● GOAL OF THE EXERCISE
Copy the listing from its first line up to and including the line with "click(x=64, y=294)", replacing "Admin Records" with "User Records" and leaving everything else unchanged. Omit the pictures.
· · ·
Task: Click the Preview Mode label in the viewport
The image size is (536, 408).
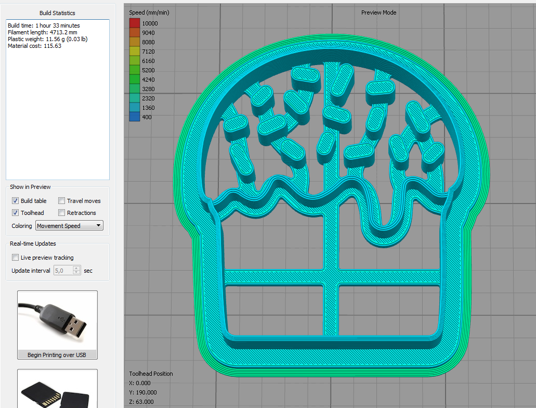Action: coord(378,12)
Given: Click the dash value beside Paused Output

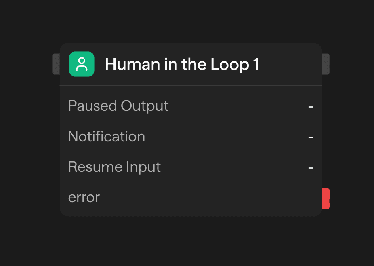Looking at the screenshot, I should (310, 106).

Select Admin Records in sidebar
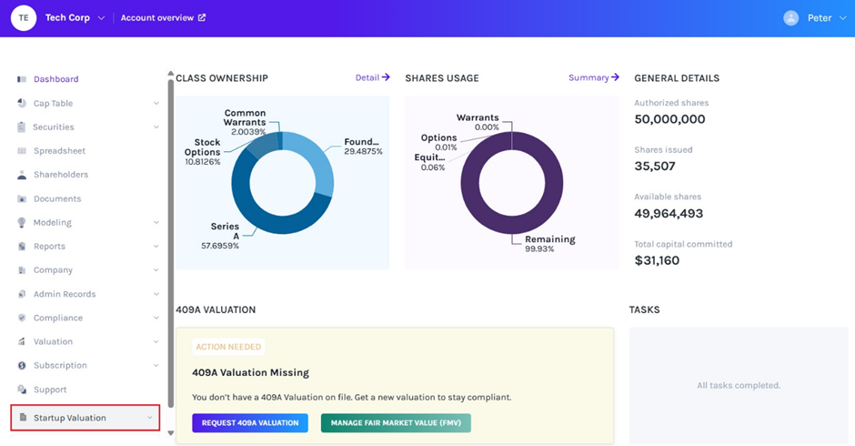click(x=64, y=294)
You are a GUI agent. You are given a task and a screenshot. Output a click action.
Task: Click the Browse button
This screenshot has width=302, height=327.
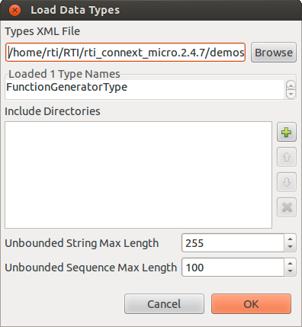click(x=274, y=53)

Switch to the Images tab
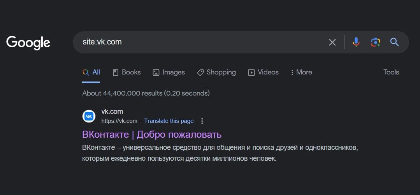point(169,73)
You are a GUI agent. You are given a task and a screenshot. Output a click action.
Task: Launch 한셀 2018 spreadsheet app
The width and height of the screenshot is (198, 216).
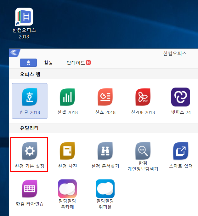[67, 97]
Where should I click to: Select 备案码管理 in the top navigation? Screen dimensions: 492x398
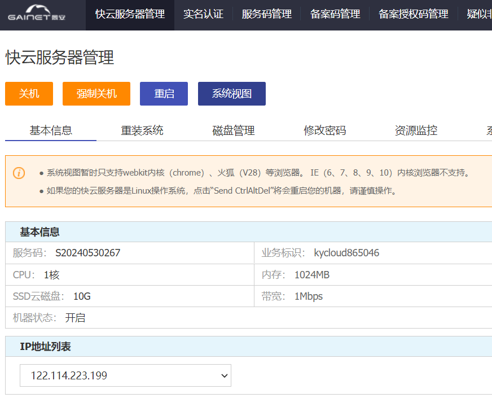[335, 15]
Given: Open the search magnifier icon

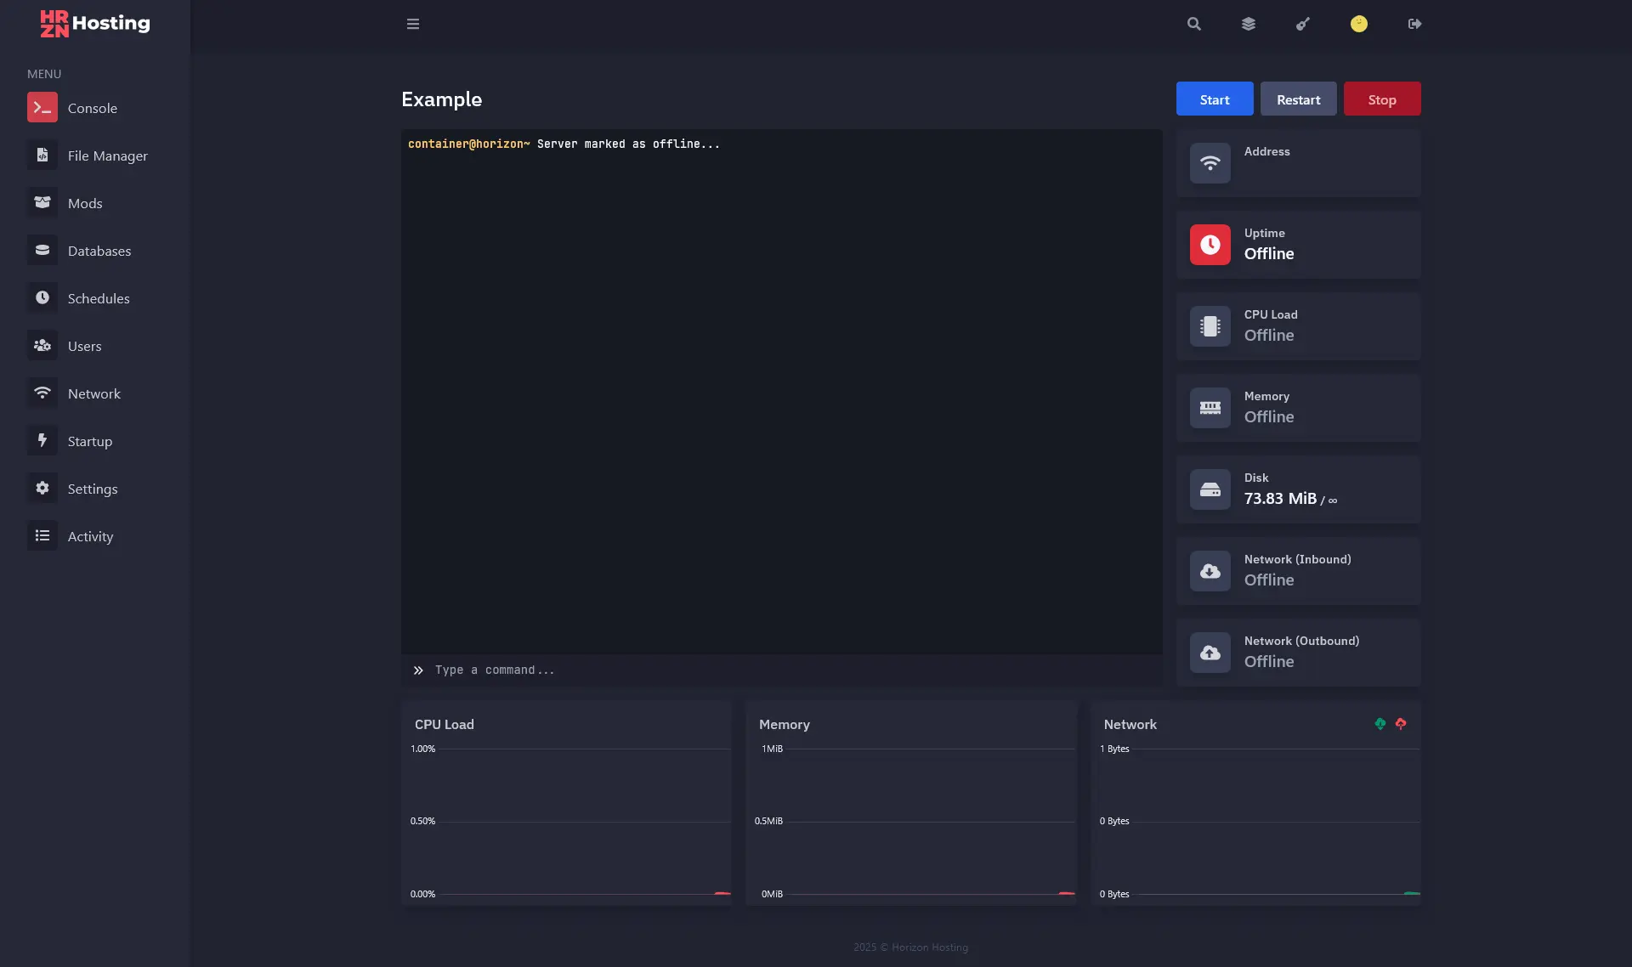Looking at the screenshot, I should pyautogui.click(x=1194, y=24).
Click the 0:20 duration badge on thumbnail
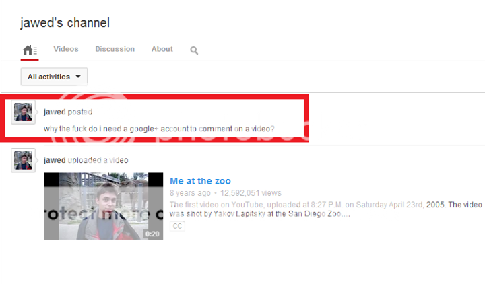 point(152,234)
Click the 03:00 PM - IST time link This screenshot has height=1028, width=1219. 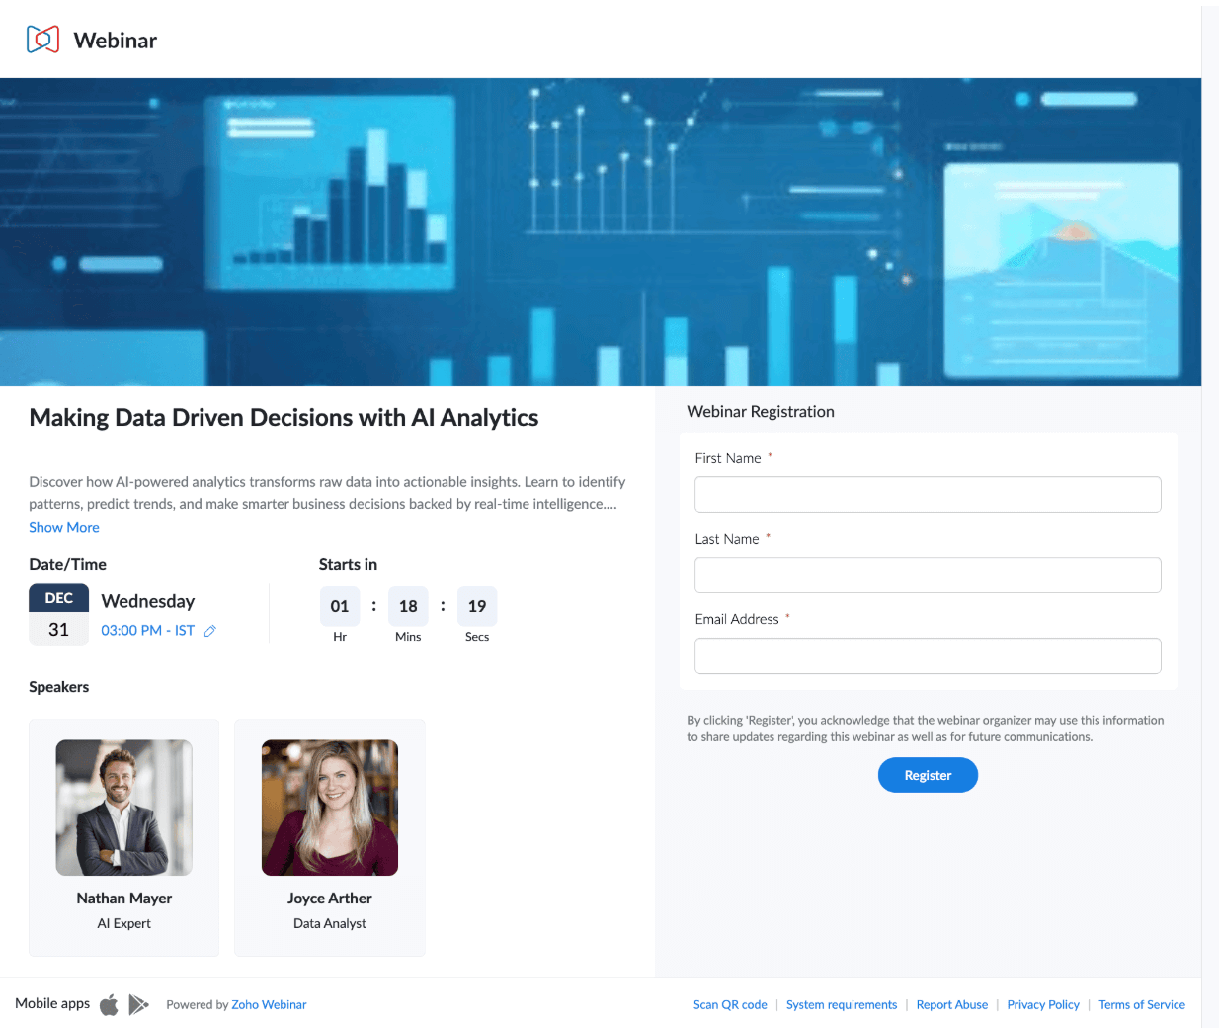coord(147,631)
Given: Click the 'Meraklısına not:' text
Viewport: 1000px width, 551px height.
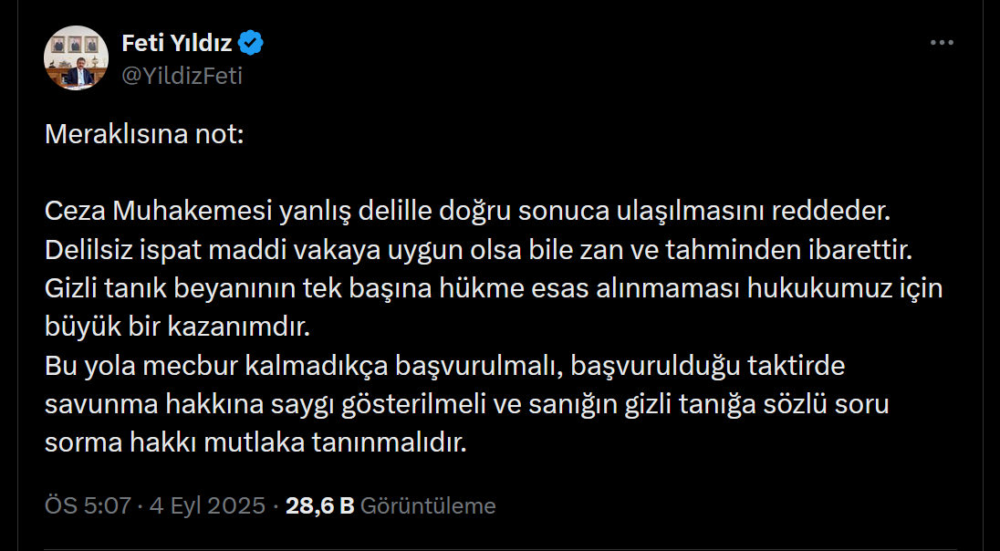Looking at the screenshot, I should coord(144,137).
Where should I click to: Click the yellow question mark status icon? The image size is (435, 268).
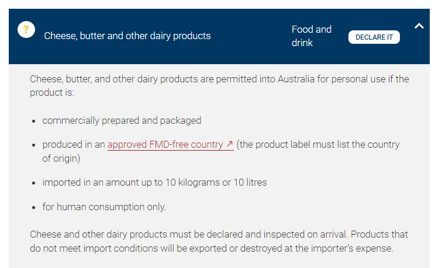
· · ·
● CORRECT ANSWER
Task: Click the Preview Mode label in the viewport
The image size is (536, 408).
Action: coord(378,12)
Given: Click the dash value beside Paused Output

Looking at the screenshot, I should (310, 106).

Select User Records in sidebar
click(x=64, y=294)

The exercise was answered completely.